The wage earner protection regime can essentially be boiled down to a two step process:

  1. Workers whose employer is bankrupt or subject to a receivership submit their claims for eligible wages to Service Canada for payment (“Service Canada Claim”). The current maximum payable is approximately $3,250; and
  2. The federal government assumes the interests of the wage earners against estate of employer who is bankrupt or subject to a receivership (“Estate Claim”). This becomes a super-priority claim ahead of all other creditors. The priority charge has a limit of $2,000 per employee and is over the current assets of employer only.

The "current asset" definition has not yet been declared in force, but the proposed definition for current assets is "cash, cash equivalents --- including negotiable instruments and demand deposits --- inventory, accounts receivable, or the proceeds from any dealing with those assets".

The Service Canada Claim is funded by the Government of Canada from Consolidated Revenue. The Government can then recoup some of the monies expended through the Estate Claim. Due to the super-priority charge granted to the Estate Claim over the current assets of the employer, the scope of this claim is of importance to other creditors, including secured creditors of the employer. To date, there is limited case law with respect to these provisions and it can be expected that the charge will be subject to further judicial consideration with respect to the charge’s priority and scope.

There has been some confusion over this new regime since the amounts that can be claimed under the Service Canada Claim and the Estate Claim do not match up. Further confusion was created when the definition of wages under WEPPA was expanded in March 2009 to include severance pay and termination pay, retroactive to January 27, 2009. However, the amendments were not carried through to the BIA, so the Estate Claim does not extend to severance or termination.

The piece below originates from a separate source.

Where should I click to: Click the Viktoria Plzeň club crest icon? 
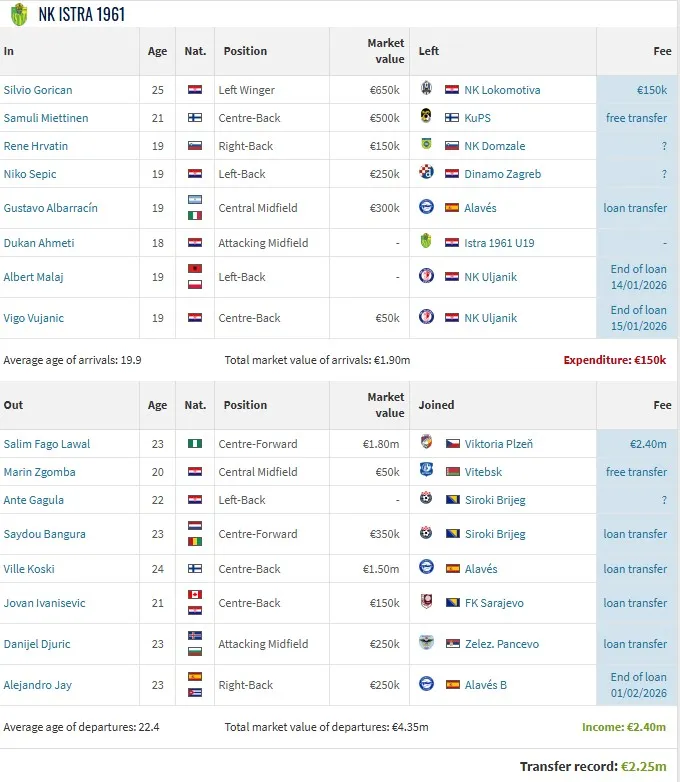tap(428, 444)
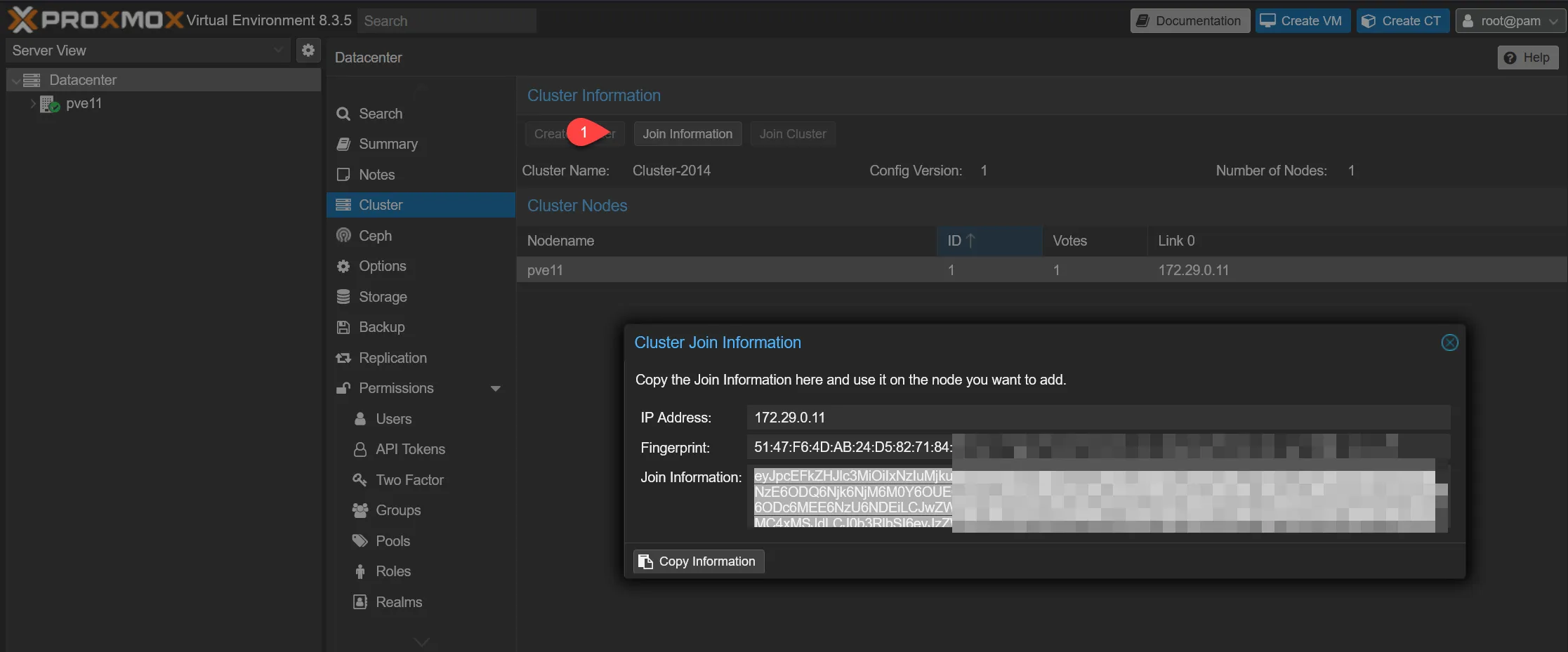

The key aspects between the Service Canada Claim and the Estate Claim are as follows.

Click here to view table.

The implementation of WEPPA and the corresponding super-priority claim has definitely created a new burden for secured and other creditors. As a result, lenders and secured creditors have to be more proactive in monitoring their debtors. This can include requiring the use of third party payroll services and conducting spot audits with respect to payroll remittances. Such steps can go a long way to protecting vulnerable wage earners and increasing the creditor’s recovery.